Labaly Toure is a coauthor of that paper and head of the geospatial department at an agricultural university in Senegal.
In that capacity and as founder of Geomatica, a company providing automated satellite imagery solutions for farmers in West Africa, he’s seen satellite imagery and machine learning help decision-makers recognize how the flow of salt can impact irrigation and influence crop yields.
He’s also seen it help settle questions of how long a family has been on a farm and assist with land management issues.

Sometimes free satellite images from services like NASA’s LandSat or the European Space Agency’s Sentinel program suffice, but some projects require high-resolution photos from commercial providers, and cost can present a challenge.

“If decision-makers know [the value] it can be easy, but if they don’t know, it’s not always easy,” Toure said.

Back in Brazil, in the absence of federal support, Imazon is now forging ties with more policymakers at the state level.
“Right now, there’s no evidence the federal government will lead conservation or deforestation efforts in the Amazon,” says Souza.
In October 2022, Imazon signed cooperation agreements with public prosecutors gathering evidence of environmental crimes in four Brazilian states on the border of the Amazon rainforest to share information that can help prioritize enforcement resources.

When you prosecute people who deforest protected lands, the damage has already been done.
Now Imazon wants to use AI to stop deforestation before it happens, interweaving that road-detection model with one designed to predict which communities bordering the Amazon are at the highest risk of deforestation within the next year.

Deforestation continued at historic rates in early 2022, but Souza is hopeful that through work with nonprofit partners, Imazon can expand its deforestation AI to the other seven South American countries that touch the Amazon rainforest.

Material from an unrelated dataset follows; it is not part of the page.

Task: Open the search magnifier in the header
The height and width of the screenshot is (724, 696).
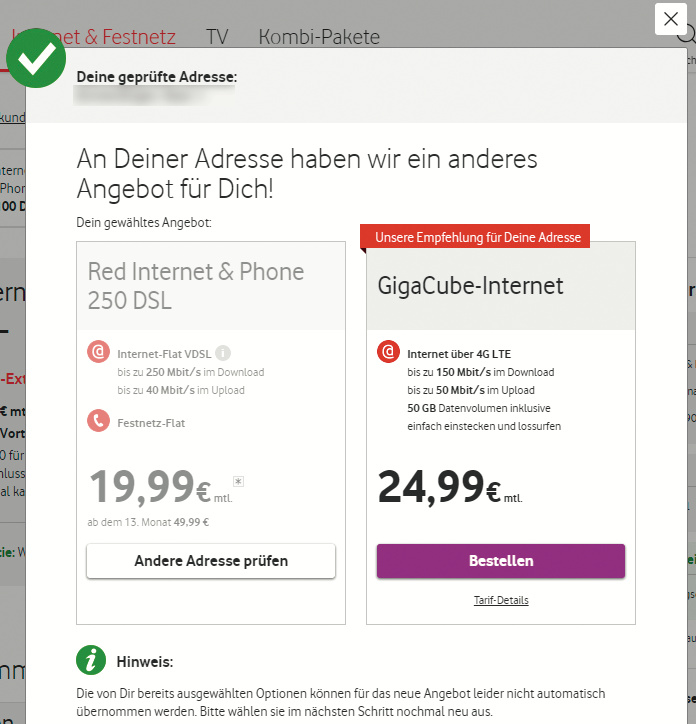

And Brazil will hold a presidential election this fall.
The current leader in the polls, former president Luiz Inácio Lula da Silva, is expected to strengthen enforcement agencies weakened by Bolsonaro and to reestablish the Amazon Fund for foreign reforestation investments.
Lula’s environmental plan isn’t expected out for a few months, but environmental ministers from his previous term in office predict he will make reforestation a cornerstone of his platform.